# Diy recommendations



## Bear_Vapes (11/11/17)

So ive been making my own juice for a while now but just cant find the sweet spot. Either using too much or too little.
Heres a list of the flavors i have at the moment, would like some simple suggestions for adv:

Cap vanilla custard v1
Inw shisa vanilla
La banana cream 
Fa cookie
Fa chocolate 
Tfa Bavarian cream
Fa viena cream
Fw banana
Cap sweet strawberry rf
Tfa strawberry ripe
Cap sweet cream
Inw cactus
Fa fuji apple
Tfa marshmallow 
Fa polar blast
Fa forest fruit 
Cap yellow peach
Cap sweet guava
Fa red summer
Cap super sweet

Ive used up most of my other fruits but will stock up soon. Looking forward to some new ideas.

Reactions: Like 2


----------



## Paul33 (11/11/17)

Try:

Sweet guava 4%
Cactus 1%

Let it steep for a few days. Simple and magic. 
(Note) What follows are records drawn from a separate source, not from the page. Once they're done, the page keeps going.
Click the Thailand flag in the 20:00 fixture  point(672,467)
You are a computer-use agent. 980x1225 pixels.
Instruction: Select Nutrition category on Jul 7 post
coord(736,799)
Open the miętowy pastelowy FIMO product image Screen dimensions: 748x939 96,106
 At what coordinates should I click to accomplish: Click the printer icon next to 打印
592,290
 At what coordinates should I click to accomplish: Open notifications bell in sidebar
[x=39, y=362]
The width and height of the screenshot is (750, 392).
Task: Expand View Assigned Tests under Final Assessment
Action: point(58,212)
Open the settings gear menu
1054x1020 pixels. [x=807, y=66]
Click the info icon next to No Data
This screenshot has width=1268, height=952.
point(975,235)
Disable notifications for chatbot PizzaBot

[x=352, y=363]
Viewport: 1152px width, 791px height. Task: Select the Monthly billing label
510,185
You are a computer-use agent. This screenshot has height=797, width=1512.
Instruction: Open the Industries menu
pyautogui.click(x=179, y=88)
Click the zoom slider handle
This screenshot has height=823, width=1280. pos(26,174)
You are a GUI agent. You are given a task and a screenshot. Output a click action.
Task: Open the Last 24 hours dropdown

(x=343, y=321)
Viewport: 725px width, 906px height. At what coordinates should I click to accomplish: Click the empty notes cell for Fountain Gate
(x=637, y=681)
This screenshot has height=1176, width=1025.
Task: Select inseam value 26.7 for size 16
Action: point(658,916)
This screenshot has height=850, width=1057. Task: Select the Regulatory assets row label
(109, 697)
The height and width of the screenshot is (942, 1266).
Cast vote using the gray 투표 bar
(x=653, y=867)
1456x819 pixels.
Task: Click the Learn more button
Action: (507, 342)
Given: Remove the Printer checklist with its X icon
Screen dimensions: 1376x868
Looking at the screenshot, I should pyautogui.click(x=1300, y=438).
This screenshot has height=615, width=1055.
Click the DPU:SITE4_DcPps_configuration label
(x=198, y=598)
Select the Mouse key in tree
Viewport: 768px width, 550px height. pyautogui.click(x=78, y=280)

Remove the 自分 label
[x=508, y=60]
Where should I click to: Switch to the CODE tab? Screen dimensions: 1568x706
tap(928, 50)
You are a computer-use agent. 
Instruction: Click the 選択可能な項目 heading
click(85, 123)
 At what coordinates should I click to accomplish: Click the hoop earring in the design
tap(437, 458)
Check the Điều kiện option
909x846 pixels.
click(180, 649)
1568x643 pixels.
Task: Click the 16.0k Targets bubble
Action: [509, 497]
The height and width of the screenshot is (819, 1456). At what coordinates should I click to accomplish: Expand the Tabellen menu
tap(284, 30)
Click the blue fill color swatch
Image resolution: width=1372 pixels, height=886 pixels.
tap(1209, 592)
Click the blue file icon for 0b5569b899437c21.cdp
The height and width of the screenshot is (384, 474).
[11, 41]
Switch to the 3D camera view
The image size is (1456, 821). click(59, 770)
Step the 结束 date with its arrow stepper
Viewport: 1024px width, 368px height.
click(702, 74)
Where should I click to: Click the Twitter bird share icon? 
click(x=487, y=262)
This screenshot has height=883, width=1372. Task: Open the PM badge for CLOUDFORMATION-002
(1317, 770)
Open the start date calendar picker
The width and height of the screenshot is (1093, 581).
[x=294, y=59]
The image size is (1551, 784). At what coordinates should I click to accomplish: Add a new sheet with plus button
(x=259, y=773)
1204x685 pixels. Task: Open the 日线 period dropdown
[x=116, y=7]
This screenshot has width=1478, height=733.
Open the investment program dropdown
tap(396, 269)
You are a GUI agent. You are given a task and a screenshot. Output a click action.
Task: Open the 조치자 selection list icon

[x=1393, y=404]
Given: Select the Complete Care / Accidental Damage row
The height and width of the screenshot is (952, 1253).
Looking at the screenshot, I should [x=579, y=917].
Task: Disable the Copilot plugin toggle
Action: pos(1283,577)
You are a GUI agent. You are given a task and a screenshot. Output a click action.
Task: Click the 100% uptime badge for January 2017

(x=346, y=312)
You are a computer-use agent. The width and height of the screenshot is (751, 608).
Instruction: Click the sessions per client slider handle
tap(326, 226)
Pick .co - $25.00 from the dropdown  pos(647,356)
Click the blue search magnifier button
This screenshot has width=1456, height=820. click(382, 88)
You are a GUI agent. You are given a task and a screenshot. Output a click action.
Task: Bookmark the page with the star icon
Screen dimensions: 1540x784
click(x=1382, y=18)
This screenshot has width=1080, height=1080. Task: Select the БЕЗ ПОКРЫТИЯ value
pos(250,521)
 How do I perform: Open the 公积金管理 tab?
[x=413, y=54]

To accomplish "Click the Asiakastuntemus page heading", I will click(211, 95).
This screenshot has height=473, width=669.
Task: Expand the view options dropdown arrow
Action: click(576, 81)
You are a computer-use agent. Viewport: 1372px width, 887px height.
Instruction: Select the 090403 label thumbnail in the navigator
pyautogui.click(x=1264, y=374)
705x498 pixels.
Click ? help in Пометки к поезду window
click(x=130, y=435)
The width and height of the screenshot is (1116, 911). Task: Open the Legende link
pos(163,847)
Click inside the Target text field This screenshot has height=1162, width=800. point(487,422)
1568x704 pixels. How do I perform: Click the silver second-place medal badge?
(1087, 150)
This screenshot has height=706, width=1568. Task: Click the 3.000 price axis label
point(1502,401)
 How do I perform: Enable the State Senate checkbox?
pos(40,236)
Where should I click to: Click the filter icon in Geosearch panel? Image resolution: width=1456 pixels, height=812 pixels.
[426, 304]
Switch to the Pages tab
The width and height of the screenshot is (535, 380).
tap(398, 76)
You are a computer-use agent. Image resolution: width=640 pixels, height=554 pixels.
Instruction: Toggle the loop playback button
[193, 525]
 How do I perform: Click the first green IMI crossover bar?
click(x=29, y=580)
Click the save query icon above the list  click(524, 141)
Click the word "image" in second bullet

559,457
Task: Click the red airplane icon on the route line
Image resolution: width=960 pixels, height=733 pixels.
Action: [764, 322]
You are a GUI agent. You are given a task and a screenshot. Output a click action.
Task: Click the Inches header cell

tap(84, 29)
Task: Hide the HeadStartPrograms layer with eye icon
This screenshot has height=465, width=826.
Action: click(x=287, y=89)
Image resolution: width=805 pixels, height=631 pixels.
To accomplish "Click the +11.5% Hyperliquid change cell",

Also really really good with 0.5%-1% menthol added. Try some with your polar blast and play with the %.

Reactions: Like 2


----------



## VapeSnow (11/11/17)

Do you like dessert or fruity?


Sent from my iPhone using Tapatalk

Reactions: Like 2 | Agree 1


----------



## Dooky (12/11/17)

shaunnadan said:


> View attachment 106000
> 
> 1st Place - *Nabeel Osman
> Bottle 3*​
> ...

Reactions: Like 1


----------



## Cor (12/11/17)

Fa sugar cookie 8%
Cap vinilla custard 4%-5%
And add cap sweet strawberry 2%
I made this yesterday and all i can say is wow i made a 30ml to vape and a 60ml to steep thats how good it is and its easy to make

Reactions: Like 2


----------



## Bear_Vapes (12/11/17)

VapeSnow said:


> Do you like dessert or fruity?
> 
> 
> Sent from my iPhone using Tapatalk


Mainly fruits with a few desserts

Reactions: Like 1


----------